First, I really liked your Side-by-Side Comparison table, although there were a few things I would have liked elaborated, specifically regarding what you mean by efficiency in the context of neurotransmission. I assumed that you were referring to the sheer amount of neurotransmitters required to make it across the synaptic cleft and hopefully bind to enough receptors to continue the signal cascade, while a neuropeptide can just casually brush against the surface of a target cell and get its receptors practically quivering with anticipation. Is that what you meant by neuropeptides being slower-acting?
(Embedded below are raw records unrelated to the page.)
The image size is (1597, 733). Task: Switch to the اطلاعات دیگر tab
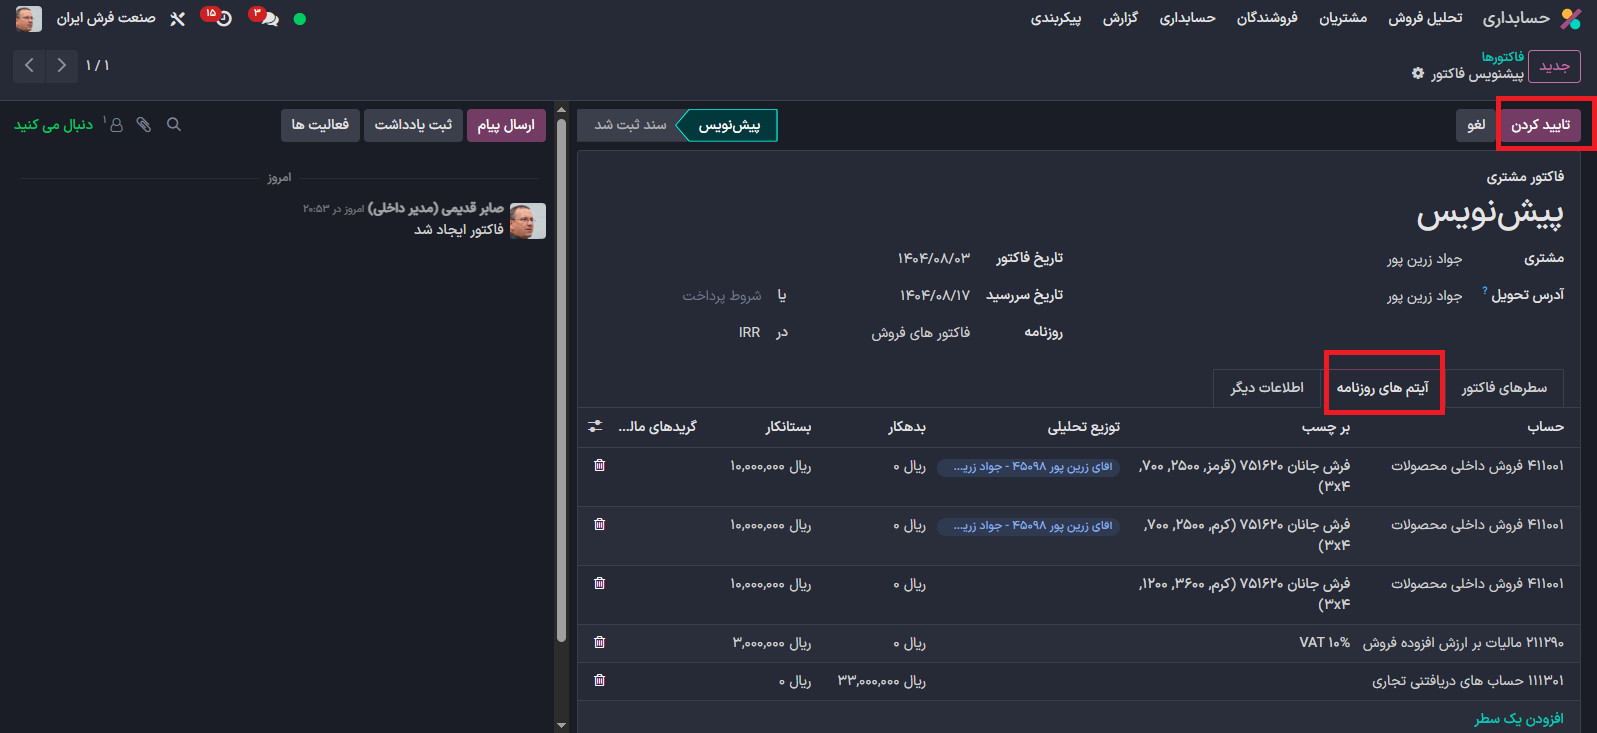click(x=1266, y=388)
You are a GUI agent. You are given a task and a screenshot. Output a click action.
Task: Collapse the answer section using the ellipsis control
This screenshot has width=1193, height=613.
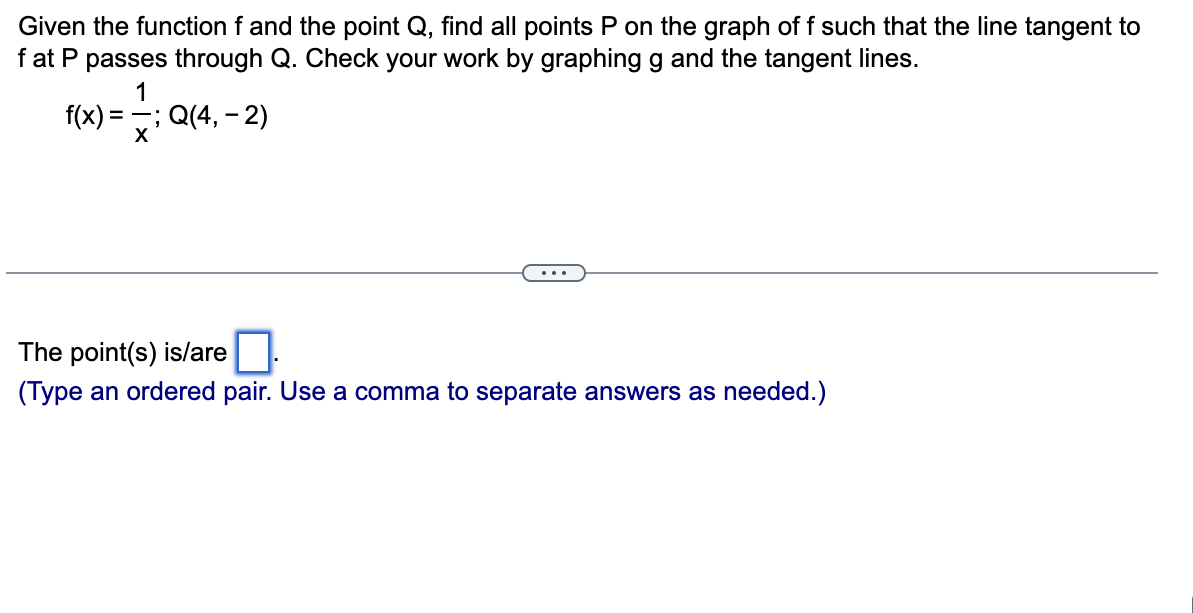pyautogui.click(x=552, y=272)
I think it would be more effective to say that while neuropeptides don’t immediately transmit a signal to the other neuron, their modulatory activity changes the way that certain postsynaptic receptors react to the transmitters, leading to a delayed, yet more pervasive and far reaching (therefore efficient) impact.
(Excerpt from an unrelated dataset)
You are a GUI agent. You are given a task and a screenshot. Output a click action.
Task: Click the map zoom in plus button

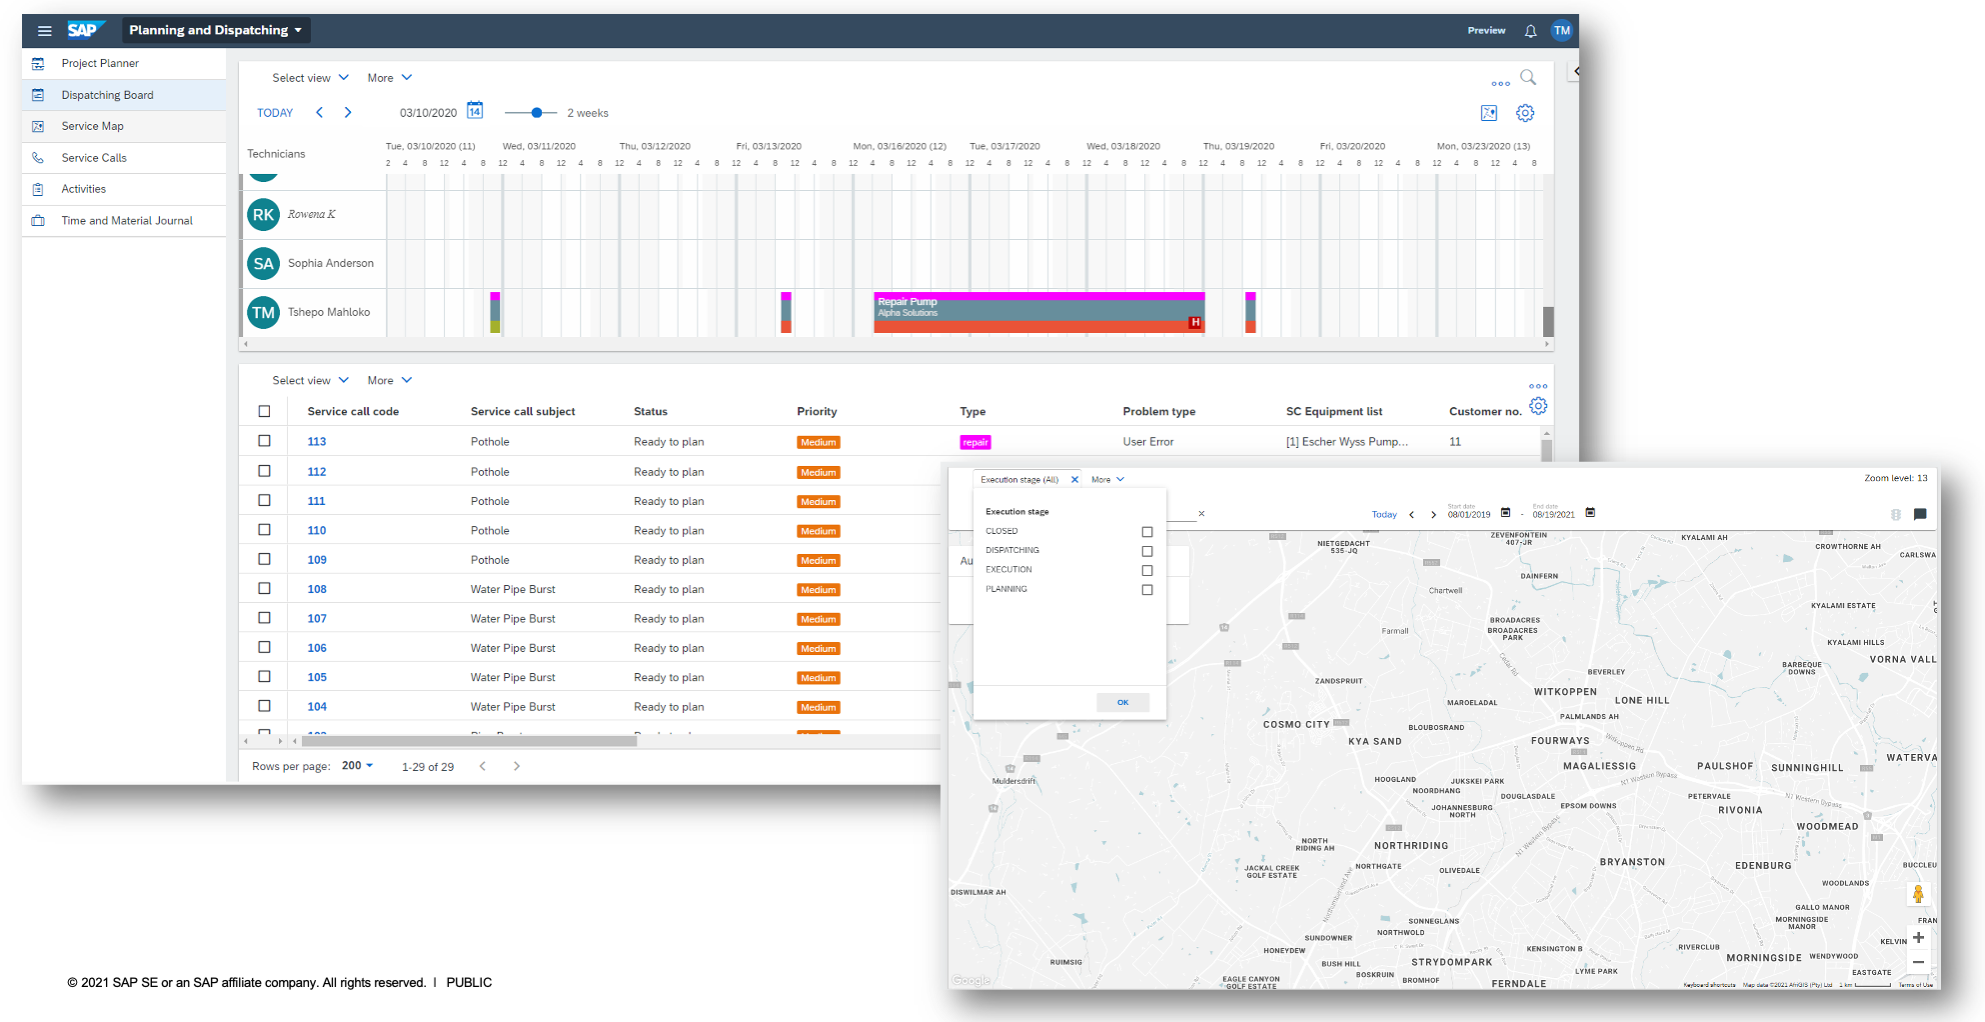[x=1918, y=938]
Perhaps a more concise way to put is this: Neuropeptides are basically double agents, acting as neurotransmitters in the brain, but as hormones in the blood. CNS serotonin, for example, regulates satiety, mood lability, and sleep. However, 95% of all the body’s serotonin is produced in the gut, where it regulates gastromotility, among other things.
Sorry to ramble. Getting a bit sleepy. I do want to let you know, though, that I really had fun refirmiliarizing myself with this stuff, and your article is actually what influenced me to join Disqus. Who knows, I might even write an article of my own.
Dustin Pavolini says
I left a much more detailed response earlier, but apparently it didn’t publish. Ah well. The gist of my lost diatribe was that while your discussion is very well researched and almost free of errors (Norepinephrine is a catecholamine, not a neuropeptide, even though it does act as a hormone), the presentation of the information is unwieldy and hard to follow unless you already know a great deal of neurobiological jargon. I’m not sure what education level these kinds of articles are tailored for, but this is clearly graduate, if not post-graduate stuff. I’m not saying that you should dumb it down, but you might not want to take it for granted that the reader understands what a G Protein-coupled receptor is or that peptidases are enzymes. I did like the comparison chart, though some of it was a bit vague, like not clarifying precisely what you meant by the word ‘efficient’ in terms of signal transmission.
Ah hell, I feel a bit like a hypocrite for criticizing you at all, though. When you get down to differences as narrow as these, it is incredibly frustrating at times because there often just isn’t a simple way to explain it. I applaud you for your an earnest and assidious efforts.